### Material shown
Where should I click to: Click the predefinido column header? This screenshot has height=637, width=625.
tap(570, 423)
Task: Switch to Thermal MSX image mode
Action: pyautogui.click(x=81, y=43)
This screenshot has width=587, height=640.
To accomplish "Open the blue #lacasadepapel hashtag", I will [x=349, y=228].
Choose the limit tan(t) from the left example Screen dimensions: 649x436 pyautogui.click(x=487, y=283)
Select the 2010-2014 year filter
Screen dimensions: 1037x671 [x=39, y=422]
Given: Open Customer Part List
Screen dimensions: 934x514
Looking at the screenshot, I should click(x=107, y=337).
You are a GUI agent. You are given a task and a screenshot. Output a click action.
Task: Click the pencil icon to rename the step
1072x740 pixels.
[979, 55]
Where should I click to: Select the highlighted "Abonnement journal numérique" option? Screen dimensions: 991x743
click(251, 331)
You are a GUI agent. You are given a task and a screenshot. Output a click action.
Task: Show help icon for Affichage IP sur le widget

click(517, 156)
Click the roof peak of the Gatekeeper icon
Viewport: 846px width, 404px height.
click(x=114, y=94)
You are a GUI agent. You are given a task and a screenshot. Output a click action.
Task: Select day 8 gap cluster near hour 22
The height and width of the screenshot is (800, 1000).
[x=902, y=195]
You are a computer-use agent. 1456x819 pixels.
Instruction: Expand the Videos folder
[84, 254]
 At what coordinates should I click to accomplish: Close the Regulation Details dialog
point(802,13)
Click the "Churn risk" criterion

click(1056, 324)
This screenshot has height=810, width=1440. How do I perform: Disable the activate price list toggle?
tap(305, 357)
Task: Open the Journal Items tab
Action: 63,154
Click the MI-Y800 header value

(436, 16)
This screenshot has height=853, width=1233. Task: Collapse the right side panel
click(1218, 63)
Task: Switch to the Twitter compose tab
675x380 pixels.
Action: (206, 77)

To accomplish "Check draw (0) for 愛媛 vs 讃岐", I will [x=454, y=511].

### Exercise aim
Return what is listed above, exactly and completely.

### Answer below
Where should I click to: Click the predefinido column header? This screenshot has height=637, width=625.
tap(570, 423)
Task: Switch to Thermal MSX image mode
Action: pyautogui.click(x=81, y=43)
This screenshot has width=587, height=640.
To accomplish "Open the blue #lacasadepapel hashtag", I will [x=349, y=228].
Choose the limit tan(t) from the left example Screen dimensions: 649x436 pyautogui.click(x=487, y=283)
Select the 2010-2014 year filter
Screen dimensions: 1037x671 [x=39, y=422]
Given: Open Customer Part List
Screen dimensions: 934x514
Looking at the screenshot, I should click(x=107, y=337).
You are a GUI agent. You are given a task and a screenshot. Output a click action.
Task: Click the pencil icon to rename the step
1072x740 pixels.
[979, 55]
Where should I click to: Select the highlighted "Abonnement journal numérique" option? Screen dimensions: 991x743
click(251, 331)
You are a GUI agent. You are given a task and a screenshot. Output a click action.
Task: Show help icon for Affichage IP sur le widget

click(517, 156)
Click the roof peak of the Gatekeeper icon
Viewport: 846px width, 404px height.
click(x=114, y=94)
You are a GUI agent. You are given a task and a screenshot. Output a click action.
Task: Select day 8 gap cluster near hour 22
The height and width of the screenshot is (800, 1000).
[x=902, y=195]
You are a computer-use agent. 1456x819 pixels.
Instruction: Expand the Videos folder
[84, 254]
 At what coordinates should I click to accomplish: Close the Regulation Details dialog
point(802,13)
Click the "Churn risk" criterion

click(1056, 324)
This screenshot has height=810, width=1440. How do I perform: Disable the activate price list toggle?
tap(305, 357)
Task: Open the Journal Items tab
Action: 63,154
Click the MI-Y800 header value

(436, 16)
This screenshot has height=853, width=1233. Task: Collapse the right side panel
click(1218, 63)
Task: Switch to the Twitter compose tab
675x380 pixels.
Action: (206, 77)

To accomplish "Check draw (0) for 愛媛 vs 讃岐", I will [x=454, y=511].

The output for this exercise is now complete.